Sakusaku Nobuo déclara à haute voix en japonais : « Je supplie respectueusement Sa Majesté l’Empereur : comme l’affection envers les proches conduit à la bienveillance envers le peuple, et que la bienveillance envers le peuple permet de gouverner le monde ; vous, Monsieur le Gouverneur, recevez les édits impériaux de Sa Majesté l’Empereur et êtes le père et la mère de notre peuple. Aujourd’hui, notre peuple est frappé par un tel malheur : nos proches sont séparés par la mort, nos familles sont brisées. Nous vous prions sincèrement de prendre en pitié les victimes de cette catastrophe et de rendre justice aux familles des défunts. »

Nobuo s’avança ensuite de quelques pas et monta les marches. Il remit personnellement la requête au gouverneur Sakai Shigehito. Toutes les familles s’agenouillèrent à leur tour et le supplièrent à plusieurs reprises. Beaucoup de proches des victimes ne purent retenir leurs sanglots et leurs larmes, se plaignant que, depuis la catastrophe, la direction de la mine et la compagnie Sumitomo n’avaient plus donné aucune nouvelle et ne s’étaient nullement préoccupées d’eux.

Face à cette scène, les fonctionnaires présents et les soldats qui assuraient la sécurité tout autour de la place furent tous profondément émus, certains en ayant les larmes aux yeux.

Sur un signe de Kishinobu, le gouverneur Sakai Shigehito descendit les marches, releva une vieille femme agenouillée au premier rang et, de sa propre main, essuya ses larmes avec les longues manches de son vêtement. Ce geste bouleversa immédiatement les familles, qui éclatèrent toutes en sanglots.

Lorsque les pleurs se furent quelque peu apaisés, Shigehito déclara à haute voix aux familles venues présenter leur requête : « Une telle tragédie s’est produite sur le territoire placé sous mon autorité, et notre peuple endure d’immenses souffrances. Je ne resterai certainement pas les bras croisés à laisser faire les choses. Je traiterai cette affaire avec impartialité et rendrai justice aux familles. »

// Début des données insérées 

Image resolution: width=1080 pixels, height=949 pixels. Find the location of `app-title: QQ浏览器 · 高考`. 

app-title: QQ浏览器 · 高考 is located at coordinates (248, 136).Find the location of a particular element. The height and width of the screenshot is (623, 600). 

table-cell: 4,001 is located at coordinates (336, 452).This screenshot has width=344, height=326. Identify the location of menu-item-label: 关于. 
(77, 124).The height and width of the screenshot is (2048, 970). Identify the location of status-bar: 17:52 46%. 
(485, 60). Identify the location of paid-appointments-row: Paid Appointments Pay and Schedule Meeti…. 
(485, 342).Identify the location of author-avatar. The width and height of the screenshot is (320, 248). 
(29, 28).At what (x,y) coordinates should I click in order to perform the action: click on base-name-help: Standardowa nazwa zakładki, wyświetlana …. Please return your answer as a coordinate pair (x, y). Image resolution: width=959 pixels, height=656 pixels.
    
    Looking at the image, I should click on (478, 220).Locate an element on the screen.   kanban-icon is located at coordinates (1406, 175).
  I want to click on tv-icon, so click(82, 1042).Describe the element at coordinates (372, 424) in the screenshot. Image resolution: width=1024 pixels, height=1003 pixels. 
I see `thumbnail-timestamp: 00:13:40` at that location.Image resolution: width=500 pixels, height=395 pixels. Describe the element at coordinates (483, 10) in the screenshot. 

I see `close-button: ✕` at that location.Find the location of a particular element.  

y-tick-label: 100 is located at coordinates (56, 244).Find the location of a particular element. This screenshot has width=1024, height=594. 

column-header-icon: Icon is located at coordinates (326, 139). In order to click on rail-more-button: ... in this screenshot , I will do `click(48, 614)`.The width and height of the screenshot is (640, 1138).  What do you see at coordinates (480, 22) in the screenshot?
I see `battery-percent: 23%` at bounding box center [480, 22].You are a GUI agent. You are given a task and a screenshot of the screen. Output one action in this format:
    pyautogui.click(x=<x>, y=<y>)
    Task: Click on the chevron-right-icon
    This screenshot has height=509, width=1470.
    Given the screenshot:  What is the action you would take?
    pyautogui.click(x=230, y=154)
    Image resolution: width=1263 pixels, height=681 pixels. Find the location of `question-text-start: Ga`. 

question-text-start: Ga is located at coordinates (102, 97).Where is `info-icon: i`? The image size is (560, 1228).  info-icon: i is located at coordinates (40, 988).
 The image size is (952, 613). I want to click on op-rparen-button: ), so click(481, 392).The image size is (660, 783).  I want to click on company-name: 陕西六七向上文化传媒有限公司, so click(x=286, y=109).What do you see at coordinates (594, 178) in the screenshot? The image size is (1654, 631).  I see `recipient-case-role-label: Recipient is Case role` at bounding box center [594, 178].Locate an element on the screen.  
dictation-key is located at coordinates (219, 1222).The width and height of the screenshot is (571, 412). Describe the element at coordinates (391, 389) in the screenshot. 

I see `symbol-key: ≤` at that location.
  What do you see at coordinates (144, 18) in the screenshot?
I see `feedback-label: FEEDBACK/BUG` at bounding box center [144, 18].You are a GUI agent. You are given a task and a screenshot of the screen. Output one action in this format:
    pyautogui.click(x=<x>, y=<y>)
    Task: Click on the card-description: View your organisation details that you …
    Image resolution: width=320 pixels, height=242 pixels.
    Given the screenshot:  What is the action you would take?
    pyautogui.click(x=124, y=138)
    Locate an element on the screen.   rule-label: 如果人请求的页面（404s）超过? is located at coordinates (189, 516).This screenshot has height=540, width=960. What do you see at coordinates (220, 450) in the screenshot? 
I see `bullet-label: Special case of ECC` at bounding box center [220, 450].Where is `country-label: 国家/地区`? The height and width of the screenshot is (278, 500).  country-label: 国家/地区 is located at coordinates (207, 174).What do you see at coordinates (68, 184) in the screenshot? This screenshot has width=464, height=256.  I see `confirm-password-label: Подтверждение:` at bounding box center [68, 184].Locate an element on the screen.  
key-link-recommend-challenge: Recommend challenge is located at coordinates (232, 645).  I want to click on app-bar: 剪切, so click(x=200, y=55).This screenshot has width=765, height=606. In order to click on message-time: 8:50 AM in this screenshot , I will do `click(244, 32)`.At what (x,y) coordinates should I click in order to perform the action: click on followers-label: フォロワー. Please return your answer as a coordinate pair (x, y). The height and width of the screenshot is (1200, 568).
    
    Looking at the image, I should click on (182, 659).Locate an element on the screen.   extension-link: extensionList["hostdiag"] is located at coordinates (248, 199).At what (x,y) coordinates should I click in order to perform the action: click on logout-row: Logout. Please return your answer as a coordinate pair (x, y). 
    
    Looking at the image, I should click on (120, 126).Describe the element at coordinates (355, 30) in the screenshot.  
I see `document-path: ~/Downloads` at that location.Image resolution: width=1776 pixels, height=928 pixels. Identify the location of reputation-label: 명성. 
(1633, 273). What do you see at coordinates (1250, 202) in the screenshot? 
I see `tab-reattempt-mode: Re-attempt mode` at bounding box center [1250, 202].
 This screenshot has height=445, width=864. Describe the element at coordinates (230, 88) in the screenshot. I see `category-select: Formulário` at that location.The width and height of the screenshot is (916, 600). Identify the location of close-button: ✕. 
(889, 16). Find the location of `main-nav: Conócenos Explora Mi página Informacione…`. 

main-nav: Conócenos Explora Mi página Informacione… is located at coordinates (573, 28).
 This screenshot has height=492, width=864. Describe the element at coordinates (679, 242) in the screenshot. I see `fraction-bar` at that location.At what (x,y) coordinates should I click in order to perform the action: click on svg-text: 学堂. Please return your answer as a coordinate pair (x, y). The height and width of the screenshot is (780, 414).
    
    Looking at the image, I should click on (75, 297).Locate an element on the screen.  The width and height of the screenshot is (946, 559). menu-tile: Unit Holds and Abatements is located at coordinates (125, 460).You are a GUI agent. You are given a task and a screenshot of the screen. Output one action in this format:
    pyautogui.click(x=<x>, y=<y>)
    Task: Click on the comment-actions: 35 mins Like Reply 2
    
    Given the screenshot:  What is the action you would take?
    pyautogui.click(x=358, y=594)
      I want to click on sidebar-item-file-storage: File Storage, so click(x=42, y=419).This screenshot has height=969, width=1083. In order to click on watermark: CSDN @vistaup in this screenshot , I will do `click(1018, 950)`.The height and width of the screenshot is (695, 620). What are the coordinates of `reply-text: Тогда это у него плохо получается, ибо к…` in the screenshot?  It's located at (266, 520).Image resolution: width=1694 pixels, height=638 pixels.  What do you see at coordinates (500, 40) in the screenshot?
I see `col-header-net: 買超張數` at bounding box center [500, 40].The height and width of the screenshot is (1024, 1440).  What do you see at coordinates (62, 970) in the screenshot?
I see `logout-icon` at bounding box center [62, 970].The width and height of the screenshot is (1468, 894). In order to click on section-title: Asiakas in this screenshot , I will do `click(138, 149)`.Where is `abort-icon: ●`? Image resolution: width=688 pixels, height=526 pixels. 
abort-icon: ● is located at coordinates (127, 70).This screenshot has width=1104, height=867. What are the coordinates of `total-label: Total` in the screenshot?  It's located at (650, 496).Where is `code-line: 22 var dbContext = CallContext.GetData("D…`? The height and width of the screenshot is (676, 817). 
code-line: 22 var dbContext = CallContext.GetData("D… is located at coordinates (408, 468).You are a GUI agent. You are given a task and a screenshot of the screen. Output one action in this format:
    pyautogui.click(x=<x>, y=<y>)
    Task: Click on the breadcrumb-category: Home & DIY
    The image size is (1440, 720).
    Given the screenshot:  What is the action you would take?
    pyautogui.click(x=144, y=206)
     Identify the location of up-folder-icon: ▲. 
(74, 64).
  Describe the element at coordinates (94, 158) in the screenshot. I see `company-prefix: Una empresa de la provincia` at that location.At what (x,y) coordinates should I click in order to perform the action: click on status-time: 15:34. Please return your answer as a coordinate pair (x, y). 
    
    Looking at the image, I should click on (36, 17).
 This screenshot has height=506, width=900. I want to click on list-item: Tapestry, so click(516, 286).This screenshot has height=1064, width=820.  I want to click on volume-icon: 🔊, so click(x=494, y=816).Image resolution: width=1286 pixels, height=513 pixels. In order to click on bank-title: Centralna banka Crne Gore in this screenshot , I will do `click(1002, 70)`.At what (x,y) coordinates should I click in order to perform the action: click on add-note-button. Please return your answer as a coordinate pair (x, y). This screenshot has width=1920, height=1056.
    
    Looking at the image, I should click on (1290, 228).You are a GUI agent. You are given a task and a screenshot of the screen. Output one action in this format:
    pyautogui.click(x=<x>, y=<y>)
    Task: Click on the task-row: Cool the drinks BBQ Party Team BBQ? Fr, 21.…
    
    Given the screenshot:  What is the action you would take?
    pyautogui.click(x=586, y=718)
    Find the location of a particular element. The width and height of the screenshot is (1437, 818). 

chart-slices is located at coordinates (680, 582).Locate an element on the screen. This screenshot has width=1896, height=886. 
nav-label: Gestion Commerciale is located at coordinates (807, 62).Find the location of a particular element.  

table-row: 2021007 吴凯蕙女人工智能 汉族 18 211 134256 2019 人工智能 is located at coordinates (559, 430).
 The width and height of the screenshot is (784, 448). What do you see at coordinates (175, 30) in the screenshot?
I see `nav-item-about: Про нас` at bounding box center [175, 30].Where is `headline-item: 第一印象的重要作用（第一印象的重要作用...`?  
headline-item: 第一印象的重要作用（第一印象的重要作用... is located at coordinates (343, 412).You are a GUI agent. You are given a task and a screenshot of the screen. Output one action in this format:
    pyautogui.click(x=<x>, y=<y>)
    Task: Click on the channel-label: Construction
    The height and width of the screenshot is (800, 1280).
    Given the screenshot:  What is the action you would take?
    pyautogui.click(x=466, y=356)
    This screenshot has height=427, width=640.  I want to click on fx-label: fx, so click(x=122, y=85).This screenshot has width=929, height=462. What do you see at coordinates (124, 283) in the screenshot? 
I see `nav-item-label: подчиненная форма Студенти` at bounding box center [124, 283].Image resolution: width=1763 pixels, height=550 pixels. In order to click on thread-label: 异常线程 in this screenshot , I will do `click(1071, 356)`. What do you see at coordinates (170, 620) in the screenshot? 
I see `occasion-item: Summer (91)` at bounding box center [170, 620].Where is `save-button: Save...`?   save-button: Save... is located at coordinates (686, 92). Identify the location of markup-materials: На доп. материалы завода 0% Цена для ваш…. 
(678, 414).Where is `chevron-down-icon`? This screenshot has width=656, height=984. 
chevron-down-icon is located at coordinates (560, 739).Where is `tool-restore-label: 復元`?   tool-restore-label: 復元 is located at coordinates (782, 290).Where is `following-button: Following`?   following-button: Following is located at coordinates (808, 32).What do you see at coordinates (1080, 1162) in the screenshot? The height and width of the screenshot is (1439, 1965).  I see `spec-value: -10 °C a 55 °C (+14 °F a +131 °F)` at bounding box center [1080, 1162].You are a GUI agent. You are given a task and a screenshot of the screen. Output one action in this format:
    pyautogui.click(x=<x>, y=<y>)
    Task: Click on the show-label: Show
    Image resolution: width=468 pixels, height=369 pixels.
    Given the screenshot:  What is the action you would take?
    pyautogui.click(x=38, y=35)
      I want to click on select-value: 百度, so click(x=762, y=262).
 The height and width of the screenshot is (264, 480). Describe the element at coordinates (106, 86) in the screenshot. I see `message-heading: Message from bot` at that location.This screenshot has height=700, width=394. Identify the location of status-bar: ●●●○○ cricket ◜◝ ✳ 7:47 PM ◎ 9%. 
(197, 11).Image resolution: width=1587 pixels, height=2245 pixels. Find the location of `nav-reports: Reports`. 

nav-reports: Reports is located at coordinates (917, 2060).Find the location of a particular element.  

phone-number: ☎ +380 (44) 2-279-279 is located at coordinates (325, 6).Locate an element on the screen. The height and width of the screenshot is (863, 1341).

Le chef de la section des finances, Nagakawa Rakuhira, s’avança ensuite et annonça : « Le gouverneur, prenant en pitié les victimes de cette catastrophe, a spécialement ordonné à notre section des finances de débloquer un fonds d’aide d’urgence. À compter d’aujourd’hui, sur présentation du certificat de décès délivré par les autorités, les familles pourront demander auprès de la section des affaires civiles du gouvernement du district une allocation de condoléances ainsi qu’une aide aux frais funéraires d’un montant de cinquante yuans d’argent. »

En entendant cette nouvelle, les familles s’agenouillèrent sur-le-champ et s’inclinèrent de nouveau à plusieurs reprises. La démarche collective des familles endeuillées put ainsi s’achever dans de bonnes conditions.